> _Exercise details_: Reproduce each of the entries that follow, exactly.

> _Task material_:
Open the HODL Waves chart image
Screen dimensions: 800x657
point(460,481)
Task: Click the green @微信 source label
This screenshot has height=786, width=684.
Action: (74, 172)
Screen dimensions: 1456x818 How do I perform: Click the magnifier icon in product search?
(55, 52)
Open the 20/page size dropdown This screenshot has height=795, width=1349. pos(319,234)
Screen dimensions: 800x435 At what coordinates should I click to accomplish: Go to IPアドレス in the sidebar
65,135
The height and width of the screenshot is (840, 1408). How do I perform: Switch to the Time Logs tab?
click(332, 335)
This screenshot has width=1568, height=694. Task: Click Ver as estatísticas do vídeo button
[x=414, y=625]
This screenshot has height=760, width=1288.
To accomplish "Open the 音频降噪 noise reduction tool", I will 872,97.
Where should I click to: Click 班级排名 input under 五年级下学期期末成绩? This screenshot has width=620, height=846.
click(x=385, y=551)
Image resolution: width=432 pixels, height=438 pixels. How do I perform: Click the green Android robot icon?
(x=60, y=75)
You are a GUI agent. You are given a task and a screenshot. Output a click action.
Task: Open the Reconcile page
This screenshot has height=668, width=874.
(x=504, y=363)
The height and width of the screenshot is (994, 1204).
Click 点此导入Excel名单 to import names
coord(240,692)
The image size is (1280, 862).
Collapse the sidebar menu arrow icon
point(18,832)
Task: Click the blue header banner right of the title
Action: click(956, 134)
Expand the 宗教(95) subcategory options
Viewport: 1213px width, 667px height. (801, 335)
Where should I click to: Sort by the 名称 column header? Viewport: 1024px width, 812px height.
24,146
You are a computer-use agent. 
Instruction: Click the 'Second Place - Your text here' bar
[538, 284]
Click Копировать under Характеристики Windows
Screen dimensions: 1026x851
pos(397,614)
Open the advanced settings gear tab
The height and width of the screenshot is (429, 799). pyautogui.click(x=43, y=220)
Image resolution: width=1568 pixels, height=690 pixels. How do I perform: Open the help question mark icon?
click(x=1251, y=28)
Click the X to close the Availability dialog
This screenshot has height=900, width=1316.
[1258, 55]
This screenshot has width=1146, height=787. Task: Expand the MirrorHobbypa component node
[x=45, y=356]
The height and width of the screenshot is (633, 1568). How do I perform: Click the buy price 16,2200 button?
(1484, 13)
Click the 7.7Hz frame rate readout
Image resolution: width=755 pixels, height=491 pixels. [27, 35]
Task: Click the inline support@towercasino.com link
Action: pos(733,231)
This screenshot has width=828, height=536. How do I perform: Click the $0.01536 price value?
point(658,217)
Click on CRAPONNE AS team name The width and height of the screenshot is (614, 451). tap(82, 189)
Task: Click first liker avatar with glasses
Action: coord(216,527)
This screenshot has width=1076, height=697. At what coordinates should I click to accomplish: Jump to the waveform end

> _Answer_:
Open the HODL Waves chart image
Screen dimensions: 800x657
point(460,481)
Task: Click the green @微信 source label
This screenshot has height=786, width=684.
Action: (74, 172)
Screen dimensions: 1456x818 How do I perform: Click the magnifier icon in product search?
(55, 52)
Open the 20/page size dropdown This screenshot has height=795, width=1349. pos(319,234)
Screen dimensions: 800x435 At what coordinates should I click to accomplish: Go to IPアドレス in the sidebar
65,135
The height and width of the screenshot is (840, 1408). How do I perform: Switch to the Time Logs tab?
click(332, 335)
This screenshot has width=1568, height=694. Task: Click Ver as estatísticas do vídeo button
[x=414, y=625]
This screenshot has height=760, width=1288.
To accomplish "Open the 音频降噪 noise reduction tool", I will 872,97.
Where should I click to: Click 班级排名 input under 五年级下学期期末成绩? This screenshot has width=620, height=846.
click(x=385, y=551)
Image resolution: width=432 pixels, height=438 pixels. How do I perform: Click the green Android robot icon?
(x=60, y=75)
You are a GUI agent. You are given a task and a screenshot. Output a click action.
Task: Open the Reconcile page
This screenshot has height=668, width=874.
(x=504, y=363)
The height and width of the screenshot is (994, 1204).
Click 点此导入Excel名单 to import names
coord(240,692)
The image size is (1280, 862).
Collapse the sidebar menu arrow icon
point(18,832)
Task: Click the blue header banner right of the title
Action: click(956, 134)
Expand the 宗教(95) subcategory options
Viewport: 1213px width, 667px height. (801, 335)
Where should I click to: Sort by the 名称 column header? Viewport: 1024px width, 812px height.
24,146
You are a computer-use agent. 
Instruction: Click the 'Second Place - Your text here' bar
[538, 284]
Click Копировать under Характеристики Windows
Screen dimensions: 1026x851
pos(397,614)
Open the advanced settings gear tab
The height and width of the screenshot is (429, 799). pyautogui.click(x=43, y=220)
Image resolution: width=1568 pixels, height=690 pixels. How do I perform: Open the help question mark icon?
click(x=1251, y=28)
Click the X to close the Availability dialog
This screenshot has height=900, width=1316.
[1258, 55]
This screenshot has width=1146, height=787. Task: Expand the MirrorHobbypa component node
[x=45, y=356]
The height and width of the screenshot is (633, 1568). How do I perform: Click the buy price 16,2200 button?
(1484, 13)
Click the 7.7Hz frame rate readout
Image resolution: width=755 pixels, height=491 pixels. [27, 35]
Task: Click the inline support@towercasino.com link
Action: pos(733,231)
This screenshot has width=828, height=536. How do I perform: Click the $0.01536 price value?
point(658,217)
Click on CRAPONNE AS team name The width and height of the screenshot is (614, 451). tap(82, 189)
Task: Click first liker avatar with glasses
Action: coord(216,527)
This screenshot has width=1076, height=697. At what coordinates should I click to accomplish: Jump to the waveform end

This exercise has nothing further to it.